The Department believes that many employees who are being classified as “white collar” exempt employees should be entitled to the benefits of the FLSA. In light of that fact, the proposed changes would include the following changes:
~ increasing the salary level threshold from $455 a week, or $23,660 a year, to $921 a week, or $47,892 a year.
~ increasing the total annual compensation for highly compensated employees to $122,148 from $100,000.
~ establishing a method for automatically updating salary and compensation figures to ensure they remain effective measures of those employees who should not be exempt from overtime requirements.
It is also anticipated that the DOL is going to make changes in the current “duties test” and may provide examples in order to provide better guidance to employers.
In order for an employee to be exempt from the FLSA’s requirements, an employee would have to fit into what is called a “white collar” exemption, which requires: (1) the employee must be paid a predetermined and fixed salary not subject to any reduction as a result of the nature of the tasks performed, (2) the salary must be at least the amount set by the Department, and (3) the employee’s job duties must primarily involve executive, administrative, or professional duties as defined by the Department’s regulations.

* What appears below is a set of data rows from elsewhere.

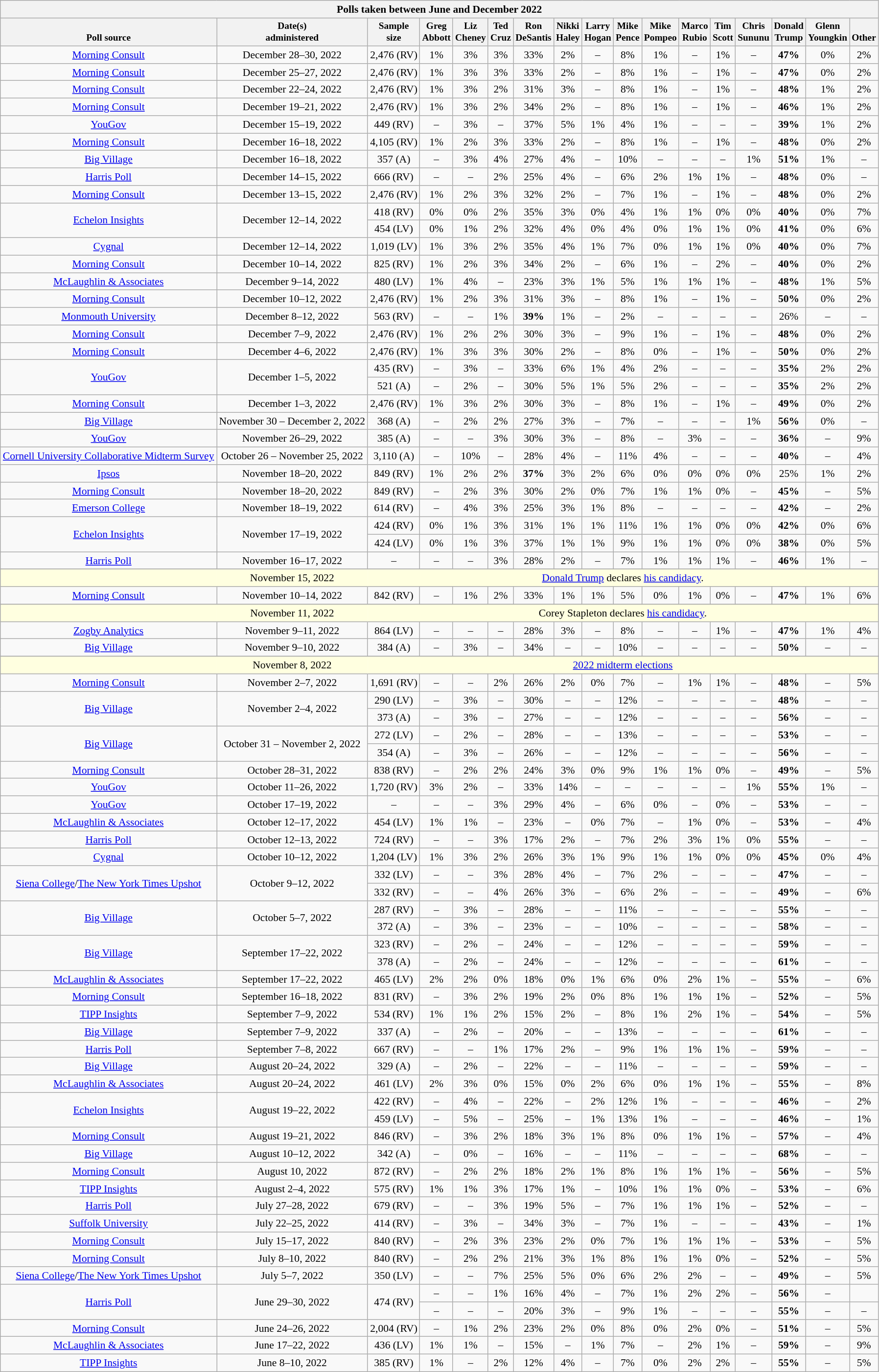
323 (RV) (393, 944)
58% (789, 926)
373 (A) (393, 717)
667 (RV) (393, 1049)
LarryHogan (598, 32)
September 7–8, 2022 (293, 1049)
December 19–21, 2022 (293, 107)
846 (RV) (393, 1136)
November 2–4, 2022 (293, 709)
November 11, 2022 (293, 613)
October 31 – November 2, 2022 (293, 743)
July 8–10, 2022 (293, 1258)
November 18–19, 2022 (293, 508)
287 (RV) (393, 909)
435 (RV) (393, 369)
36% (789, 439)
December 1–5, 2022 (293, 377)
3,110 (A) (393, 456)
August 19–21, 2022 (293, 1136)
Date(s)administered (293, 32)
Cornell University Collaborative Midterm Survey (109, 456)
385 (RV) (393, 1363)
October 28–31, 2022 (293, 770)
Monmouth University (109, 316)
June 17–22, 2022 (293, 1345)
342 (A) (393, 1153)
Zogby Analytics (109, 630)
August 10–12, 2022 (293, 1153)
385 (A) (393, 439)
December 7–9, 2022 (293, 334)
14% (568, 787)
Suffolk University (109, 1223)
NikkiHaley (568, 32)
Samplesize (393, 32)
679 (RV) (393, 1205)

A highly compensated employee is exempt from the overtime pay requirement if paid at least $100,000 (including the weekly minimum) and regularly performs the duties required for executive, administrative, or professional exemption.
Although the rule change may be a year away, employers are wise to look at these issues now.  Disputes regarding overtime continue to make up a good part of the DOL’s examination of the Fair Labor Standards Act and with businesses making widespread changes in how work is performed in terms of location and supervision, it is possible that the classification presently in place would not pass the current test for an exemption from overtime.